Collected data:
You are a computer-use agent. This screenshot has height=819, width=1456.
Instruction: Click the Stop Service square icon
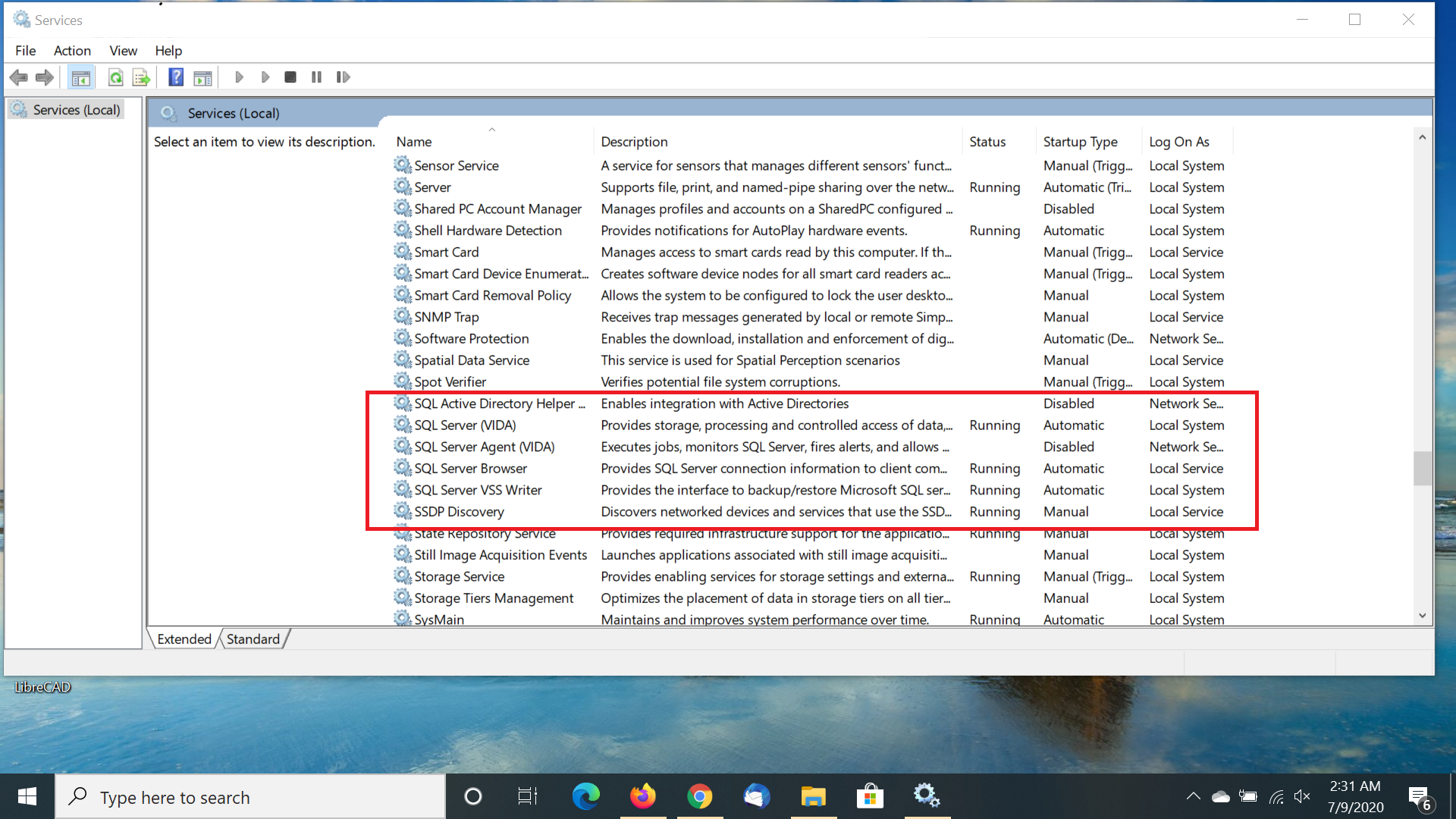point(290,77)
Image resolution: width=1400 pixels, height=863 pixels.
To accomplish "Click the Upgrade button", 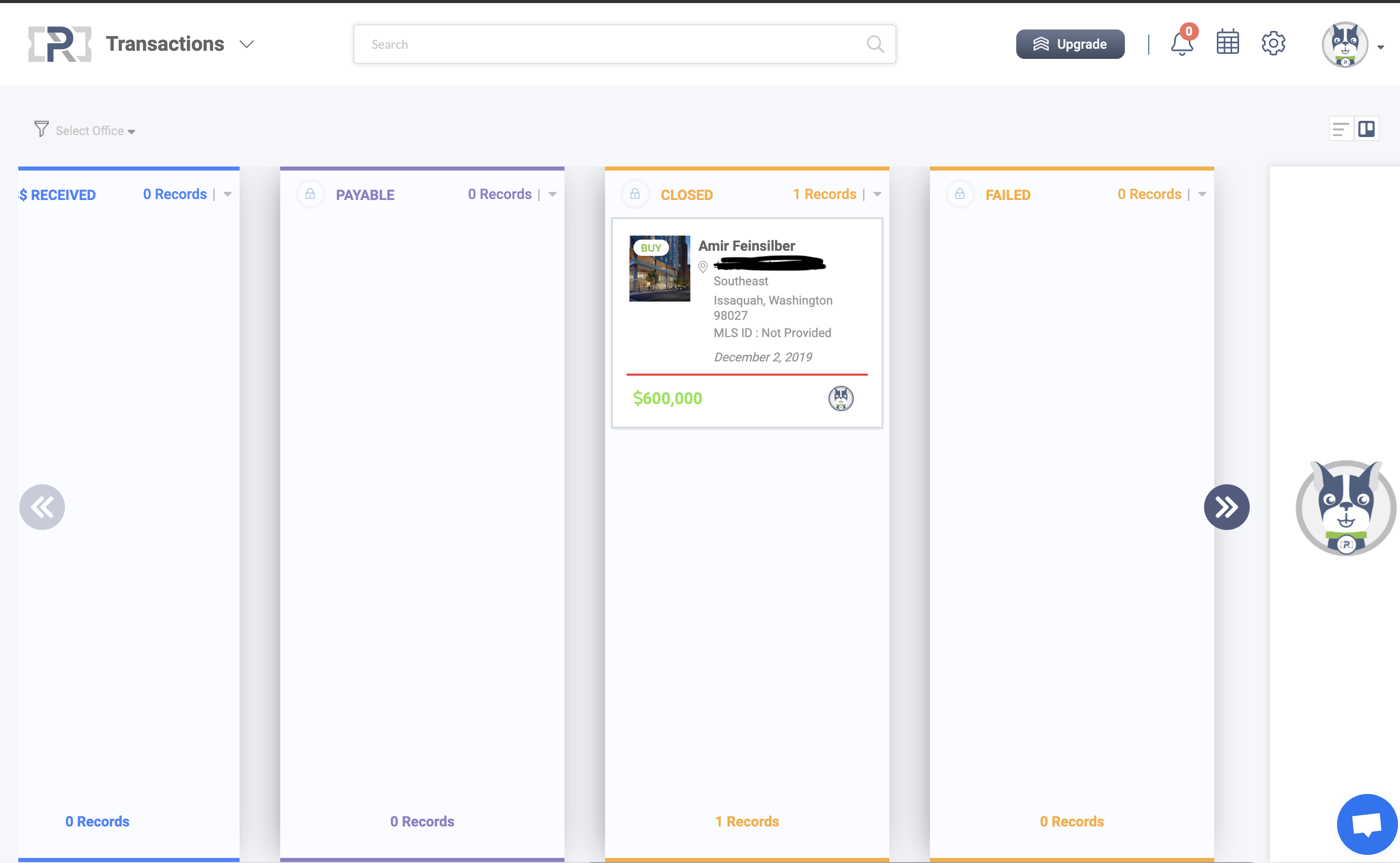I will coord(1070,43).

→ Task statement: Report how many lines in the entries hold the string "width". Nothing but the number is wanted.

→ Task response: 2